[START Source extract]

From: Leicester, UK; Studied: Undergraduate degree in Natural Sciences at University of Cambridge, and Masters in Astrophysics at UCL; Funding: STFC (UK Research Council); Project: Epoch of Reionization; Supervisor: Kinwah Wu

Denis

From: Santiago, Chile; Studied: Undergraduate degree in Astronomy and Masters in Astrophysics at Universidad Católica de Chile; Funding: Becas-Chile (Chilean Government); Project: Thermal Emission from Magnetars; Supervisor: Silvia Zane

Jennifer

From: Hong Kong, China; Studied: Undergraduate degree in Physics at Oxford University and Masters in Astrophysics at UCL; Funding: UCL Graduate Research Scholarship and UCL Overseas Research Scholarship; Project: Epoch of Reionization; Supervisor: Jason McEwen

What three words would you use to describe your MSSL experience so far…?

Ellis: Involved, supported, included

Denis: Comfortable, optimistic, happy

Jennifer: Happy, enjoyable, friendly

What’s it like to live & work in rural Surrey (“the middle of nowhere…”)?

Ellis: “MSSL isn’t exactly in the middle of things, and is quite a world away from the urban campuses you might find many other Astrophysics groups in. I was pretty uncertain about applying to the lab at first, being worried about how I would find working in such a remote location, potentially being cut off from civilization and unable to visit friends in London and elsewhere easily… Anyway, I decided to take the risk and accepted my MSSL offer – and I don’t regret it at all! True, MSSL is in the middle of the Surrey hills and is kind of ‘off the beaten track’, but that’s really no problem. I decided to live in the nearby town of Woking rather than in the student accommodation at the lab (Guildford is also about as close), so getting into London is no problem (takes about 25 mins on the train), while my commute to the lab in the morning only takes about 20 minutes (in the opposite direction to all of the traffic). Being able to drive makes life easier but really isn’t a necessity, even if you don’t want to live at the lab – there are plenty of people who can give lifts from most of the nearby villages and towns, so there are lots of options. Rent is also slightly cheaper than you’d find in some of the more metropolitan areas of south-east England, which is a plus!”

[END Source extract]
[START Information shown]

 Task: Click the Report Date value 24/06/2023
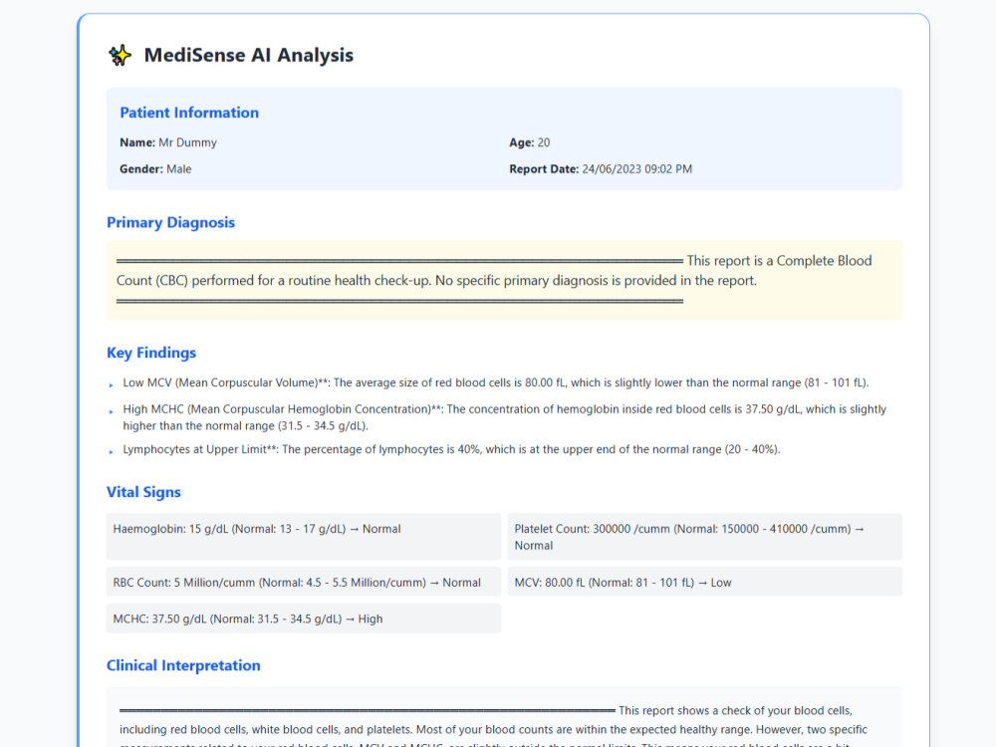(x=637, y=169)
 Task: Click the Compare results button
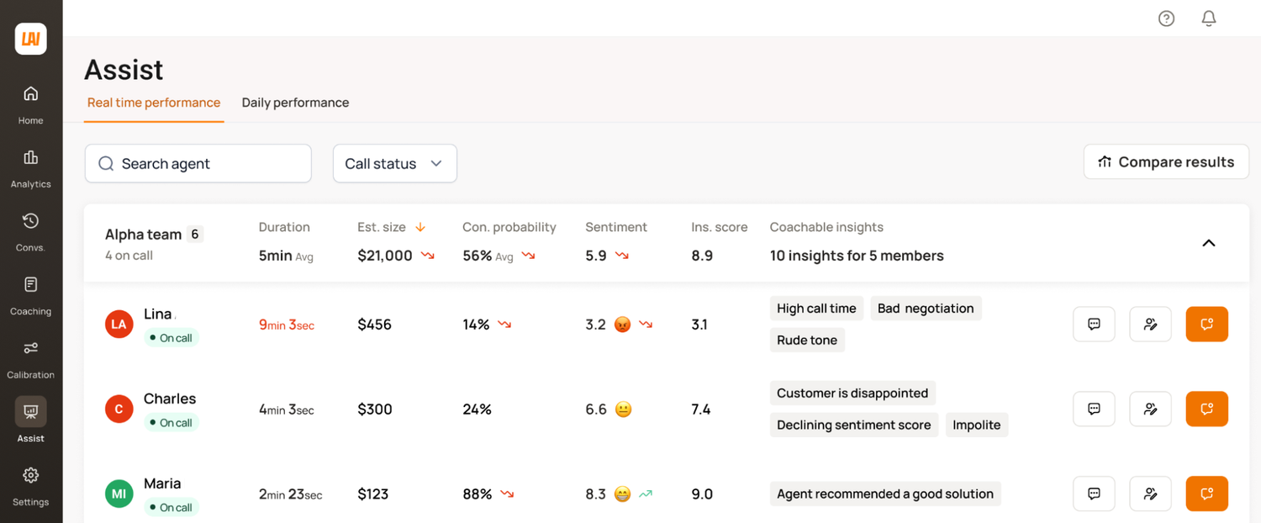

[END Information shown]

_What to produce_. Name every supervisor mentioned in the MSSL student profiles. The listing is not needed here.

_Answer to this task_. Kinwah Wu, Silvia Zane, Jason McEwen